Copy out the text of every row below word for word, omitting the pictures.

PROVIDED INFORMATION:
--- START ---
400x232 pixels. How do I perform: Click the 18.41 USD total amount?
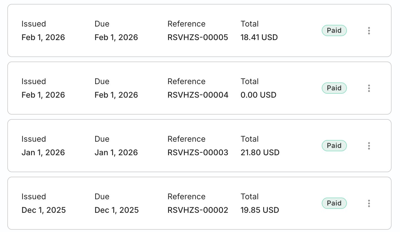tap(259, 38)
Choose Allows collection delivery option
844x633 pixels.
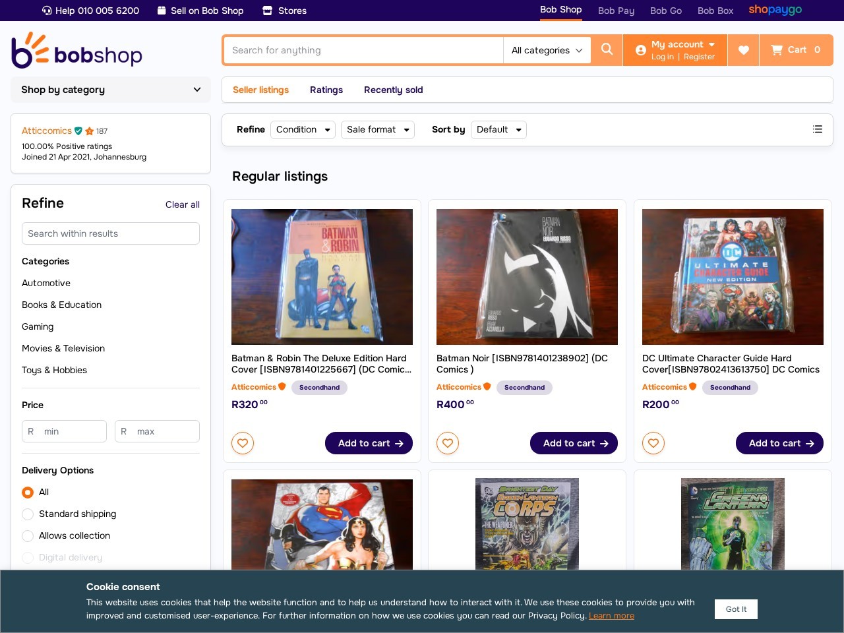[28, 536]
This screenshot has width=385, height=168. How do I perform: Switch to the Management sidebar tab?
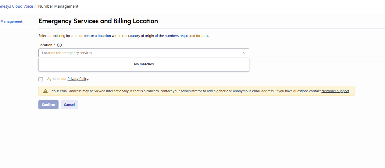tap(12, 21)
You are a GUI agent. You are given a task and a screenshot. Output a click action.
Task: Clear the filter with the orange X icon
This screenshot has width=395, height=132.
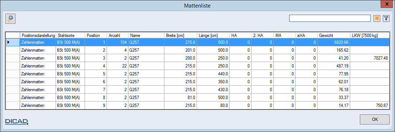click(377, 18)
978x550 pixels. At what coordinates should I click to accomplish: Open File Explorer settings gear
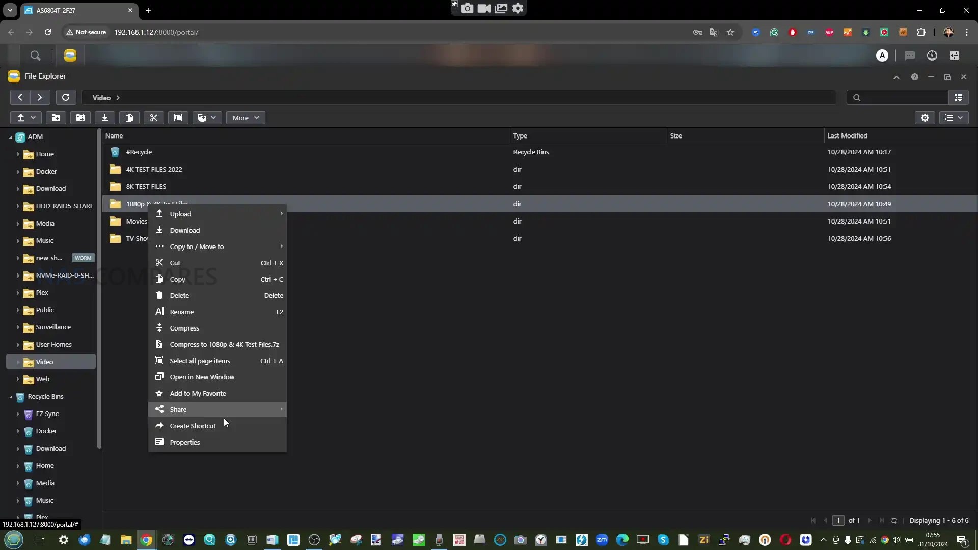click(925, 118)
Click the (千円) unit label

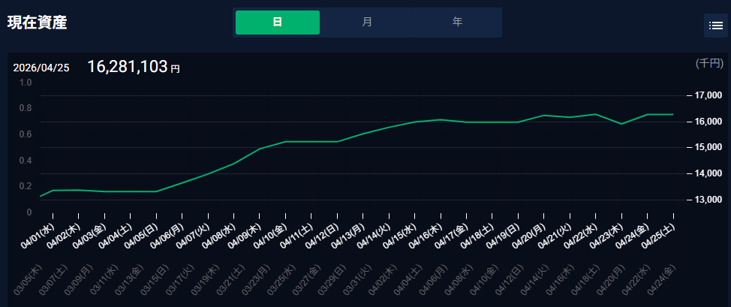pos(709,64)
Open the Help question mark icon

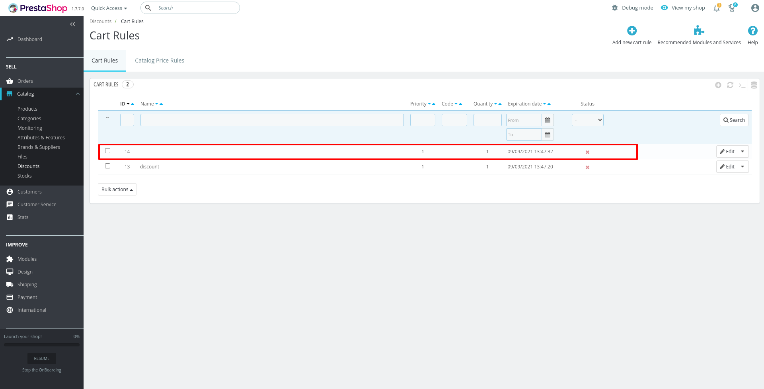click(x=752, y=30)
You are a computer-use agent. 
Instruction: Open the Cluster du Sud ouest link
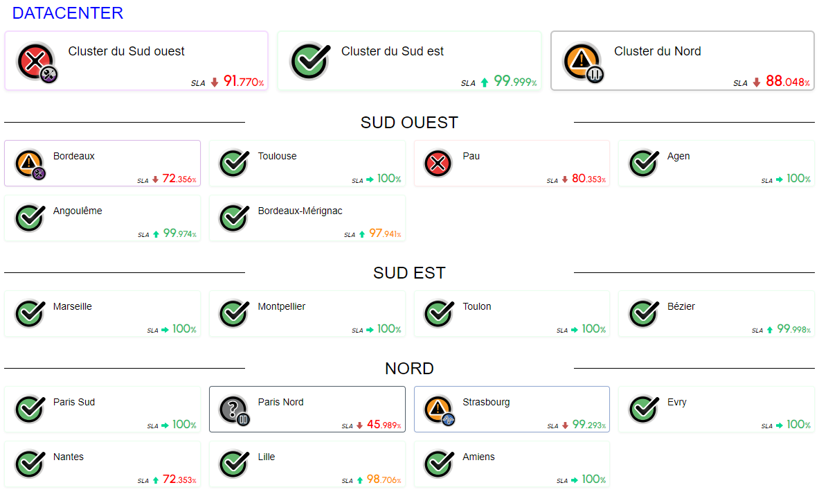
--- END ---
OUTPUT OF THE TASK:
400x232 pixels. How do I perform: Click the 18.41 USD total amount?
tap(259, 38)
Choose Allows collection delivery option
844x633 pixels.
[28, 536]
This screenshot has width=385, height=168. How do I perform: Switch to the Management sidebar tab?
tap(12, 21)
You are a GUI agent. You are given a task and a screenshot. Output a click action.
Task: Clear the filter with the orange X icon
This screenshot has width=395, height=132.
click(377, 18)
978x550 pixels. At what coordinates should I click to accomplish: Open File Explorer settings gear
click(925, 118)
Click the (千円) unit label

pos(709,64)
Open the Help question mark icon

click(x=752, y=30)
You are a computer-use agent. 
Instruction: Open the Cluster du Sud ouest link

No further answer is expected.